The entries below must be returned exactly as they stand.

_ _ _ _

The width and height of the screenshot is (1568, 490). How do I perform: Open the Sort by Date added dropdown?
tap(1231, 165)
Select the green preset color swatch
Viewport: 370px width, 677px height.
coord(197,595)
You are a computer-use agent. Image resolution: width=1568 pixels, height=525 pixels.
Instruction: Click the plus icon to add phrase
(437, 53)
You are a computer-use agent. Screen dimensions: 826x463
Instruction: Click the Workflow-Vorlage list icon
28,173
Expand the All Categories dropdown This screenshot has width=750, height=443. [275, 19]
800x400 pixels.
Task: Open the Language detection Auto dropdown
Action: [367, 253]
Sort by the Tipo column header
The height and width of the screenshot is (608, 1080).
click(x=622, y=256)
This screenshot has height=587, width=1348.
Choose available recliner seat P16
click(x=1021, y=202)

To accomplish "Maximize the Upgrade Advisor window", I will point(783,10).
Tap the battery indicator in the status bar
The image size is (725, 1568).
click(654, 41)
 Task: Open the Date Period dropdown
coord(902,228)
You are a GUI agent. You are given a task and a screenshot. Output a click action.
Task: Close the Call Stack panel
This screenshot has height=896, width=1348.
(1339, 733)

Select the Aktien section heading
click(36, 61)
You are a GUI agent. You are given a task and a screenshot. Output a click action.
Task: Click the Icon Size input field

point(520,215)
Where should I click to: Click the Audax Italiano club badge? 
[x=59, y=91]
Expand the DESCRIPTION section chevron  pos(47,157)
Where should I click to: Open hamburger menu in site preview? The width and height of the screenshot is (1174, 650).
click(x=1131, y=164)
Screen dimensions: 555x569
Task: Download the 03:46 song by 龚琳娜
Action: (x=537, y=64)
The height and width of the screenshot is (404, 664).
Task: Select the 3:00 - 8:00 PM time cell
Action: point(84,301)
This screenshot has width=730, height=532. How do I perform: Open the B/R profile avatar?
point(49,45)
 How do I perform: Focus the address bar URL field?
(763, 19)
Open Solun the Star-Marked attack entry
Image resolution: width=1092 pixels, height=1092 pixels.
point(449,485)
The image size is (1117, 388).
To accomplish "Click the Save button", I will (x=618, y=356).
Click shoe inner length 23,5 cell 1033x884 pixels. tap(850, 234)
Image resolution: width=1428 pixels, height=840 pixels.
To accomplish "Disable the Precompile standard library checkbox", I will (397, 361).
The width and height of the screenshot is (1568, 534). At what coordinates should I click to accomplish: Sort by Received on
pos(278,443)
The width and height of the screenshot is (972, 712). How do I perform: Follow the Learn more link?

_ _ _ _

Response to the exercise:
The width and height of the screenshot is (1568, 490). How do I perform: Open the Sort by Date added dropdown?
tap(1231, 165)
Select the green preset color swatch
Viewport: 370px width, 677px height.
coord(197,595)
You are a computer-use agent. Image resolution: width=1568 pixels, height=525 pixels.
Instruction: Click the plus icon to add phrase
(437, 53)
You are a computer-use agent. Screen dimensions: 826x463
Instruction: Click the Workflow-Vorlage list icon
28,173
Expand the All Categories dropdown This screenshot has width=750, height=443. [275, 19]
800x400 pixels.
Task: Open the Language detection Auto dropdown
Action: [367, 253]
Sort by the Tipo column header
The height and width of the screenshot is (608, 1080).
click(x=622, y=256)
This screenshot has height=587, width=1348.
Choose available recliner seat P16
click(x=1021, y=202)

To accomplish "Maximize the Upgrade Advisor window", I will point(783,10).
Tap the battery indicator in the status bar
The image size is (725, 1568).
click(654, 41)
 Task: Open the Date Period dropdown
coord(902,228)
You are a GUI agent. You are given a task and a screenshot. Output a click action.
Task: Close the Call Stack panel
This screenshot has height=896, width=1348.
(1339, 733)

Select the Aktien section heading
click(36, 61)
You are a GUI agent. You are given a task and a screenshot. Output a click action.
Task: Click the Icon Size input field

point(520,215)
Where should I click to: Click the Audax Italiano club badge? 
[x=59, y=91]
Expand the DESCRIPTION section chevron  pos(47,157)
Where should I click to: Open hamburger menu in site preview? The width and height of the screenshot is (1174, 650).
click(x=1131, y=164)
Screen dimensions: 555x569
Task: Download the 03:46 song by 龚琳娜
Action: (x=537, y=64)
The height and width of the screenshot is (404, 664).
Task: Select the 3:00 - 8:00 PM time cell
Action: point(84,301)
This screenshot has width=730, height=532. How do I perform: Open the B/R profile avatar?
point(49,45)
 How do I perform: Focus the address bar URL field?
(763, 19)
Open Solun the Star-Marked attack entry
Image resolution: width=1092 pixels, height=1092 pixels.
point(449,485)
The image size is (1117, 388).
To accomplish "Click the Save button", I will (x=618, y=356).
Click shoe inner length 23,5 cell 1033x884 pixels. tap(850, 234)
Image resolution: width=1428 pixels, height=840 pixels.
To accomplish "Disable the Precompile standard library checkbox", I will (397, 361).
The width and height of the screenshot is (1568, 534). At what coordinates should I click to accomplish: Sort by Received on
pos(278,443)
The width and height of the screenshot is (972, 712). How do I perform: Follow the Learn more link?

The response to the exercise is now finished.